# JBJ Regulator/Solenoid making noise



## omega (Apr 1, 2004)

IUnknown once reported about his JBJ regualtor/solenoid making noise. I can't find the post on the forum but mine is doing the same thing for the past 2 weeks. It is a low-level buzzing that isn't audible unless you're sitting in front of the tank. It is annoying. :-x Is there anything I can do to stop it?

I'd hate to send this thing back to the manufacturer and have my tank goes without CO2 for 2 weeks or more while they take a look at the thing.


----------



## Mouse (Feb 10, 2005)

Got the same problem myself, damn solenoid's really noisy. Anyone got a fix for this?


----------



## glenhead (Jan 29, 2005)

Well, I'll exhibit my charming ignorance here...

Is the power plug on the solenoid polarized? In other words, is one blade a bit wider than the other, so it only goes into the wall socket one way? If not, try turning the plug over. Back before the earth cooled, before the polarized plugs and outlets became "the norm", it was pretty common for things to buzz, and turning the plug over frequently shut them up. Worth checking!

Glen


----------



## omega (Apr 1, 2004)

The plug has two equal blades. I tried reversing it last night and it still hums this morning. Any other ideas?


----------



## Marc (Apr 27, 2005)

Bump!

Mine is buzzing also...


----------



## pman (Jul 25, 2006)

*How to repair the noise*

This is very easy to fix problem. I have been through this twice.
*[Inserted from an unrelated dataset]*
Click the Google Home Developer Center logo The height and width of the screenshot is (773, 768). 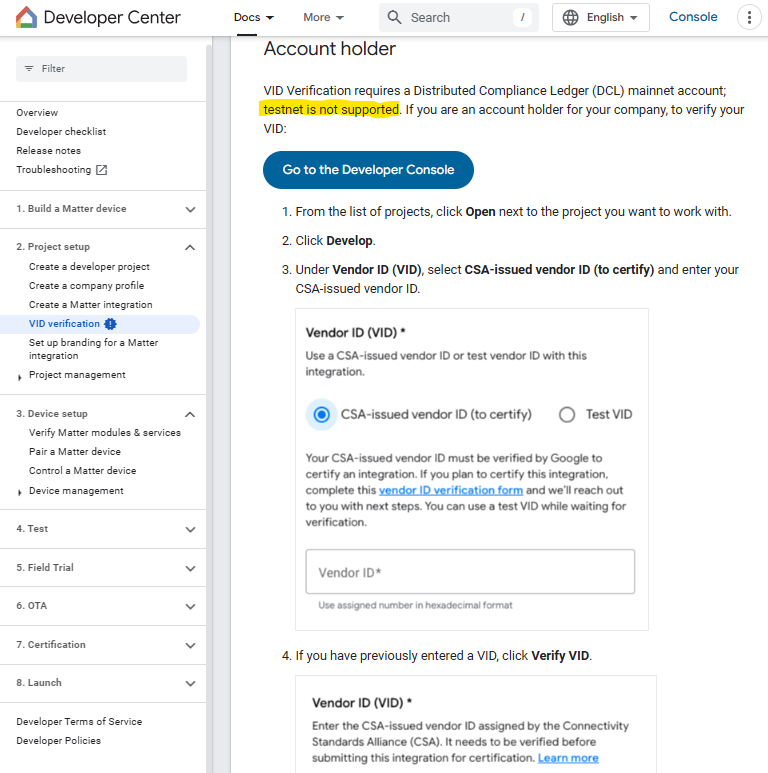[26, 17]
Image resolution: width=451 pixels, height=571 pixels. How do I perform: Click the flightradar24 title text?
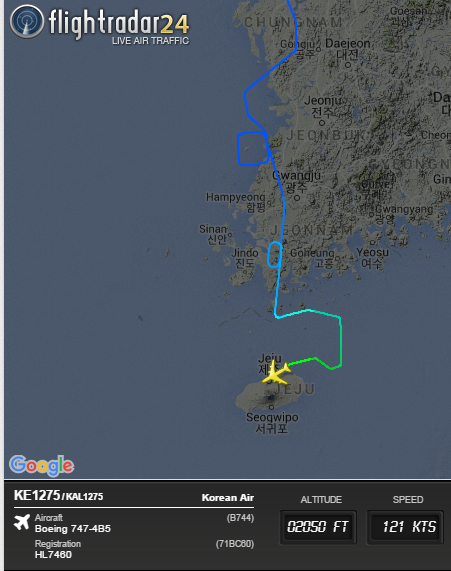click(119, 23)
1. Start by disconnecting the solenoid from the power outlet and close the main valve on CO2 tank.

2. Remove a liquid from the bubble counter.

3. Remove the regulator from the CO2 tank.
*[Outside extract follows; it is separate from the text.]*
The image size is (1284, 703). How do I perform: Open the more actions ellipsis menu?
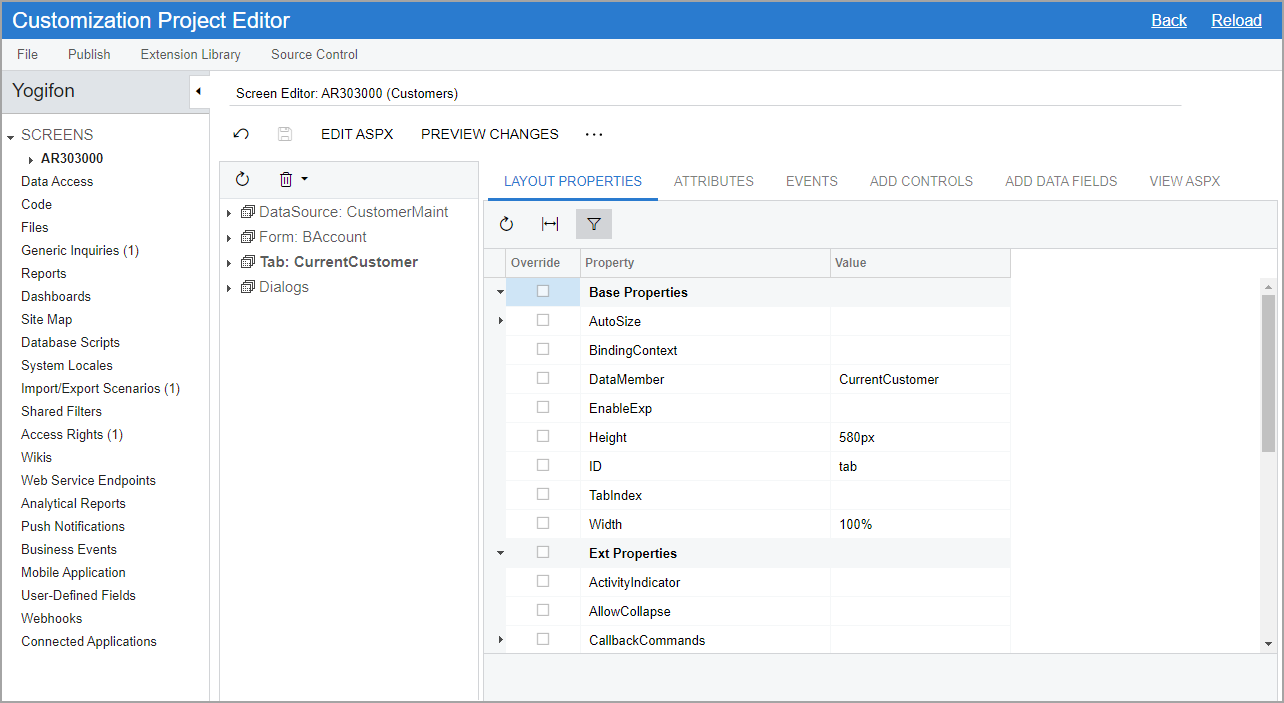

4. Get a couple of tools, you will need a phillips screwdriver and a hand wrench.

5. Remove the nut and ring at the button of the solenoid "NOT THE ONE ON THE POWER CORD", and slide the solenoid out and put it a side. This will expose the actual valve wish is the one making the noise.
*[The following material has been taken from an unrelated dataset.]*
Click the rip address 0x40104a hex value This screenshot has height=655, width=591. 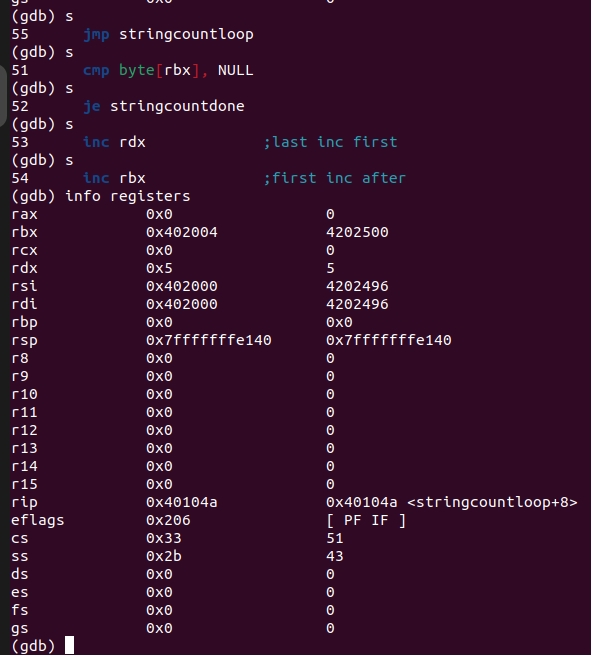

6. At the base of the valve are 2 phillips screws, remove them carefully. The valve is a sleeve/bar of metal with a rubber nipple and a spring "this is the part that open and closes in other words this is the valve and is the one making all the noise, the cause is that the spring loses tension".

7. Using the valve itself try to stretch the spring as much as possible WITH OUT REMOVING IT.

8. Reassemble the valve unit and solenoid unit, this procedure will stop the noise created by the solenoid magnetic field vibration on the valve.

I hope that this help I have couple of this JBJ units they are great but the spring on the valve will lose the tension and that goes for any CO2 regulator out on the market.


----------